Lebanon Ambassador to the US Nada Hamadeh Moawad after meeting with Trump, Lebanon Ambassador to the US and ‘Israel’ Ambassador to the US.
‘Israel’ & Lebanon extend ceasefire as Iran peace talks stall
Note: AI technology was used to generate this article’s audio.
‘Israel’ and Lebanon extended their shaky ceasefire by three weeks on Friday, President Donald Trump said, as the United States remained at a standstill in negotiations with Iran to end the Middle East war.
Trump announced the truce extension as he met with ambassadors of the two countries and despite recent ‘Israeli’ strikes in Lebanon and fresh rocket fire from Iran-backed Hezbollah, which was not part of the talks in Washington.
"I think there's a very good chance of having peace. I think it should be an easy one," Trump told reporters. The truce had initially been set to expire on Sunday.
Hezbollah reacted dismissively to Trump's statement, warning that it would respond to any ‘Israeli’ attacks.
Ali Fayad, an MP for the party, said extending the ceasefire "makes no sense" in light of continued "hostile acts" by ‘Israel’, saying they gave "the resistance the right to respond at the appropriate time".
Trump spoke in glowing terms of peace prospects for Lebanon, voicing hope for a three-way meeting with the Lebanese and ‘Israeli’ leaders.

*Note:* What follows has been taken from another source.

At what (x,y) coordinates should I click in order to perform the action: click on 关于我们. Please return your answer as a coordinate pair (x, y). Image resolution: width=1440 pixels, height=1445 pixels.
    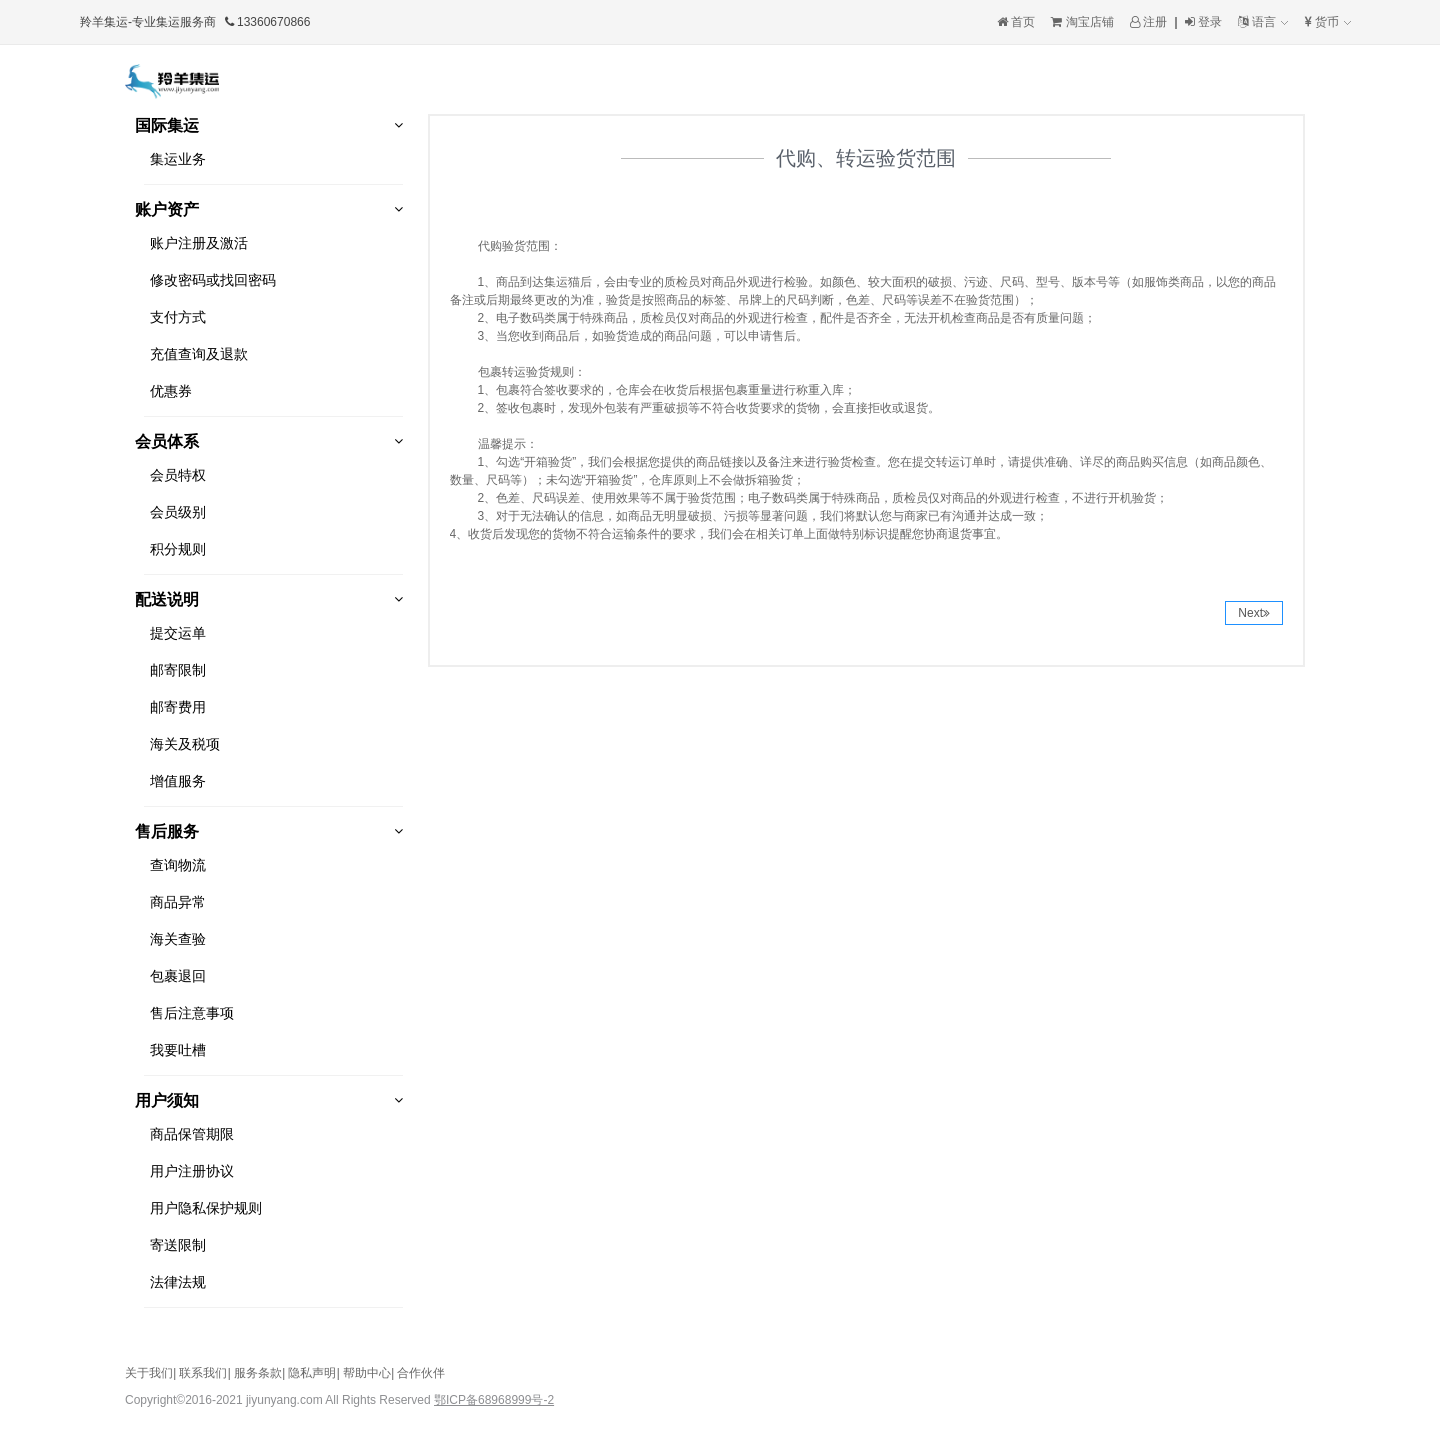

The two countries have been officially at war for decades and until last week had not met so directly since 1993.
“Click is ticking”
The envoys' meeting came as the US president said he was in no rush to end the war with Iran, adding that "the clock is ticking" for the Islamic republic.
Prospective peace talks between senior US and Iranian envoys Pakistan were hanging in the balance.
Iran's Foreign Minister Abbas Araghchi held phone conversations with his Pakistani counterpart Muhammad Ishaq Dar and the country's influential army chief, Asim Munir, who has been at the heart of the diplomatic effort.
"Both sides exchanged views on regional developments, the ceasefire, and ongoing diplomatic efforts being pursued by Islamabad in the context of US-Iran engagement," the Pakistani foreign ministry spokesman said.
Since their ceasefire, the United States and Iran have shifted their focus to the Strait of Hormuz, a waterway through which a fifth of the world's oil and liquefied natural gas exports ordinarily flow.
Iran has all but closed it in retaliation for the war, while the US has imposed a blockade of its own on Iranian ports.
"I have all the time in the World, but Iran doesn't -- The clock is ticking!" Trump said on social media.
“Shoot and kill”
The USS George H.W. Bush aircraft carrier has arrived in the Middle East, the US military said Thursday, bringing the number of the massive American warships operating in the region to three.
A second carrier was operating in the Red Sea on Thursday, while a third is also in the region, according to social media posts by US Central Command (CENTCOM).
Earlier, US forces boarded a vessel in the Indian Ocean that was transporting oil from Iran and a senior Iranian official said Tehran had banked its first proceeds from the tolls it exacts on shipping through the strait.
Trump had said he "ordered the United States Navy to shoot and kill any boat, small boats though they may be... that is putting mines in the waters of the Strait of Hormuz".
‘Israel's’ Defence Minister Israel Katz meanwhile said "we are awaiting a green light from the United States -- first and foremost to complete the elimination of the Khamenei dynasty... and additionally to return Iran to the Dark Age and the Stone Age".
Iran has vowed it would keep the strait closed to all but a trickle of approved vessels for as long as the US Navy blockades its ports, brushing off demands from Trump to both reopen Hormuz and surrender its enriched uranium.
The Pentagon on Thursday announced that US forces had "carried out a maritime interdiction and right-of-visit boarding of the sanctioned stateless vessel M/T Majestic X transporting oil from Iran, in the Indian Ocean".
International flights from Tehran's Imam Khomeini Airport will resume on Saturday, the ISNA news agency reported, days after Iran reopened its airspace.
The first flights to resume will be to Istanbul, Muscat and Beijing, the announcement said.
Iran's airspace was slammed shut by the US-‘Israeli’ war with Iran that began on February 28 and is only slowly being reopened during the ceasefire.